> Data
..........

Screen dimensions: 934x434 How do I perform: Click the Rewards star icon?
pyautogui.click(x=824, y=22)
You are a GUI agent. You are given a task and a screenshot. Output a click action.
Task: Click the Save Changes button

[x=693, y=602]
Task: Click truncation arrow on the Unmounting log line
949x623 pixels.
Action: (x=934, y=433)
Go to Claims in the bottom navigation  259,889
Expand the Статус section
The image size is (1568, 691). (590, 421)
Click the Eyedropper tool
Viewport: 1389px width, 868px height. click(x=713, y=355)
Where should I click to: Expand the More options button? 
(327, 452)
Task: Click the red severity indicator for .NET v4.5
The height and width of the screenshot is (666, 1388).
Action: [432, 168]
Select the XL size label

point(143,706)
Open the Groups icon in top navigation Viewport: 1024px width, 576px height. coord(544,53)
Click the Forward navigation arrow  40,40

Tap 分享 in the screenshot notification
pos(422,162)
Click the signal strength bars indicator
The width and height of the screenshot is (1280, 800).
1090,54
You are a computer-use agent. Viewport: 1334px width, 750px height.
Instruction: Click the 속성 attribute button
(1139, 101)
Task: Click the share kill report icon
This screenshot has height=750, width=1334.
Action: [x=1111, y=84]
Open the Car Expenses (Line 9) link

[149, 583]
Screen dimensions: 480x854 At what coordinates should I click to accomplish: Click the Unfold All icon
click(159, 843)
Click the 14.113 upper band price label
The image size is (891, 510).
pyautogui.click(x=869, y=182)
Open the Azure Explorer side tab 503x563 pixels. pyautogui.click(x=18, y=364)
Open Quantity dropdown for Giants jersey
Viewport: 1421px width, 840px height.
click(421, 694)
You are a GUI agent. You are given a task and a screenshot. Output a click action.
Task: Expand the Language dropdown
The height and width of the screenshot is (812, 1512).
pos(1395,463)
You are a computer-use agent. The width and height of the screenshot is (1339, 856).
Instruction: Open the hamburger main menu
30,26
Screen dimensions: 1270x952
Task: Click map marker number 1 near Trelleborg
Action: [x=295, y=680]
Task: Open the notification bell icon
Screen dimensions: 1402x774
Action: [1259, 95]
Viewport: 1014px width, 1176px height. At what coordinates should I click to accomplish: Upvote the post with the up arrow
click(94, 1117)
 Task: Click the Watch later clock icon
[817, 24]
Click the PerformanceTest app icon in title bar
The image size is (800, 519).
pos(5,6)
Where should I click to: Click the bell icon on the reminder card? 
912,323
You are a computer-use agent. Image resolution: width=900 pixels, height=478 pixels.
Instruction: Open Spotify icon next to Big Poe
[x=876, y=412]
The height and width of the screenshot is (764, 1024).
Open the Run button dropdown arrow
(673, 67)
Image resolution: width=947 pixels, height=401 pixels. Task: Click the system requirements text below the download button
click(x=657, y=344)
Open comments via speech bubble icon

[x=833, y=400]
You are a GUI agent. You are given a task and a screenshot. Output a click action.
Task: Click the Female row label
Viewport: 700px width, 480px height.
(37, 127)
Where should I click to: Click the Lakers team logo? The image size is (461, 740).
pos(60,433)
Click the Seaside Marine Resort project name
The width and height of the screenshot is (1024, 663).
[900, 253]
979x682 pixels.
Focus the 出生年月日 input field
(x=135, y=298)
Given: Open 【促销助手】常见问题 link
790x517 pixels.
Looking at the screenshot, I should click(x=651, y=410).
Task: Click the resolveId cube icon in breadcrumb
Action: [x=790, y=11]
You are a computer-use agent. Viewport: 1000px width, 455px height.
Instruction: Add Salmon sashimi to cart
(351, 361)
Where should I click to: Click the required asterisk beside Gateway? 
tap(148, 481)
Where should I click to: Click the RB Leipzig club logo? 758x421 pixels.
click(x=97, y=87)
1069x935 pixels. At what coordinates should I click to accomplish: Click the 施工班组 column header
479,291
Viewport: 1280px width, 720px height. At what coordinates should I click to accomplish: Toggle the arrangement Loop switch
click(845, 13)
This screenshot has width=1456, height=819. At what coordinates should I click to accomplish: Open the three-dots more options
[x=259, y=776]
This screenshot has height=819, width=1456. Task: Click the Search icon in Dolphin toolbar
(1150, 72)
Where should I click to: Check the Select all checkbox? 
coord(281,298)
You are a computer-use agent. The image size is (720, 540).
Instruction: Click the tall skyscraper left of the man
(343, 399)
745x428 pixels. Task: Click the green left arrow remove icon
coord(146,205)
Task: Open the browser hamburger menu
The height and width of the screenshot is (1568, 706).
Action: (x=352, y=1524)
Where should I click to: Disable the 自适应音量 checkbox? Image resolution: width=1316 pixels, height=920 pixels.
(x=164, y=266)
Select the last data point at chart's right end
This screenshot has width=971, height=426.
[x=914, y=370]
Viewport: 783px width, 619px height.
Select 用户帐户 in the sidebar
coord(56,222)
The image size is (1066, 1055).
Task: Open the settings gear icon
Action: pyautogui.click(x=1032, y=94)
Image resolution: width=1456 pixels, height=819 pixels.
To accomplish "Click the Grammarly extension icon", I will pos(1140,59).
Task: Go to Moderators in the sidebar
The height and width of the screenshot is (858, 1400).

..........

> Exercise instructions
Please reproduce all of the data above, line for line, with no changes.

> Result of the task
Screen dimensions: 934x434 How do I perform: Click the Rewards star icon?
pyautogui.click(x=824, y=22)
You are a GUI agent. You are given a task and a screenshot. Output a click action.
Task: Click the Save Changes button

[x=693, y=602]
Task: Click truncation arrow on the Unmounting log line
949x623 pixels.
Action: (x=934, y=433)
Go to Claims in the bottom navigation  259,889
Expand the Статус section
The image size is (1568, 691). (590, 421)
Click the Eyedropper tool
Viewport: 1389px width, 868px height. click(x=713, y=355)
Where should I click to: Expand the More options button? 
(327, 452)
Task: Click the red severity indicator for .NET v4.5
The height and width of the screenshot is (666, 1388).
Action: [432, 168]
Select the XL size label

point(143,706)
Open the Groups icon in top navigation Viewport: 1024px width, 576px height. coord(544,53)
Click the Forward navigation arrow  40,40

Tap 分享 in the screenshot notification
pos(422,162)
Click the signal strength bars indicator
The width and height of the screenshot is (1280, 800).
1090,54
You are a computer-use agent. Viewport: 1334px width, 750px height.
Instruction: Click the 속성 attribute button
(1139, 101)
Task: Click the share kill report icon
This screenshot has height=750, width=1334.
Action: [x=1111, y=84]
Open the Car Expenses (Line 9) link

[149, 583]
Screen dimensions: 480x854 At what coordinates should I click to accomplish: Click the Unfold All icon
click(159, 843)
Click the 14.113 upper band price label
The image size is (891, 510).
pyautogui.click(x=869, y=182)
Open the Azure Explorer side tab 503x563 pixels. pyautogui.click(x=18, y=364)
Open Quantity dropdown for Giants jersey
Viewport: 1421px width, 840px height.
click(421, 694)
You are a GUI agent. You are given a task and a screenshot. Output a click action.
Task: Expand the Language dropdown
The height and width of the screenshot is (812, 1512).
pos(1395,463)
You are a computer-use agent. The width and height of the screenshot is (1339, 856).
Instruction: Open the hamburger main menu
30,26
Screen dimensions: 1270x952
Task: Click map marker number 1 near Trelleborg
Action: [x=295, y=680]
Task: Open the notification bell icon
Screen dimensions: 1402x774
Action: [1259, 95]
Viewport: 1014px width, 1176px height. At what coordinates should I click to accomplish: Upvote the post with the up arrow
click(94, 1117)
 Task: Click the Watch later clock icon
[817, 24]
Click the PerformanceTest app icon in title bar
The image size is (800, 519).
pos(5,6)
Where should I click to: Click the bell icon on the reminder card? 
912,323
You are a computer-use agent. Image resolution: width=900 pixels, height=478 pixels.
Instruction: Open Spotify icon next to Big Poe
[x=876, y=412]
The height and width of the screenshot is (764, 1024).
Open the Run button dropdown arrow
(673, 67)
Image resolution: width=947 pixels, height=401 pixels. Task: Click the system requirements text below the download button
click(x=657, y=344)
Open comments via speech bubble icon

[x=833, y=400]
You are a GUI agent. You are given a task and a screenshot. Output a click action.
Task: Click the Female row label
Viewport: 700px width, 480px height.
(37, 127)
Where should I click to: Click the Lakers team logo? The image size is (461, 740).
pos(60,433)
Click the Seaside Marine Resort project name
The width and height of the screenshot is (1024, 663).
[900, 253]
979x682 pixels.
Focus the 出生年月日 input field
(x=135, y=298)
Given: Open 【促销助手】常见问题 link
790x517 pixels.
Looking at the screenshot, I should click(x=651, y=410).
Task: Click the resolveId cube icon in breadcrumb
Action: [x=790, y=11]
You are a computer-use agent. Viewport: 1000px width, 455px height.
Instruction: Add Salmon sashimi to cart
(351, 361)
Where should I click to: Click the required asterisk beside Gateway? 
tap(148, 481)
Where should I click to: Click the RB Leipzig club logo? 758x421 pixels.
click(x=97, y=87)
1069x935 pixels. At what coordinates should I click to accomplish: Click the 施工班组 column header
479,291
Viewport: 1280px width, 720px height. At what coordinates should I click to accomplish: Toggle the arrangement Loop switch
click(845, 13)
This screenshot has width=1456, height=819. At what coordinates should I click to accomplish: Open the three-dots more options
[x=259, y=776]
This screenshot has height=819, width=1456. Task: Click the Search icon in Dolphin toolbar
(1150, 72)
Where should I click to: Check the Select all checkbox? 
coord(281,298)
You are a computer-use agent. The image size is (720, 540).
Instruction: Click the tall skyscraper left of the man
(343, 399)
745x428 pixels. Task: Click the green left arrow remove icon
coord(146,205)
Task: Open the browser hamburger menu
The height and width of the screenshot is (1568, 706).
Action: (x=352, y=1524)
Where should I click to: Disable the 自适应音量 checkbox? Image resolution: width=1316 pixels, height=920 pixels.
(x=164, y=266)
Select the last data point at chart's right end
This screenshot has width=971, height=426.
[x=914, y=370]
Viewport: 783px width, 619px height.
Select 用户帐户 in the sidebar
coord(56,222)
The image size is (1066, 1055).
Task: Open the settings gear icon
Action: pyautogui.click(x=1032, y=94)
Image resolution: width=1456 pixels, height=819 pixels.
To accomplish "Click the Grammarly extension icon", I will pos(1140,59).
Task: Go to Moderators in the sidebar
The height and width of the screenshot is (858, 1400).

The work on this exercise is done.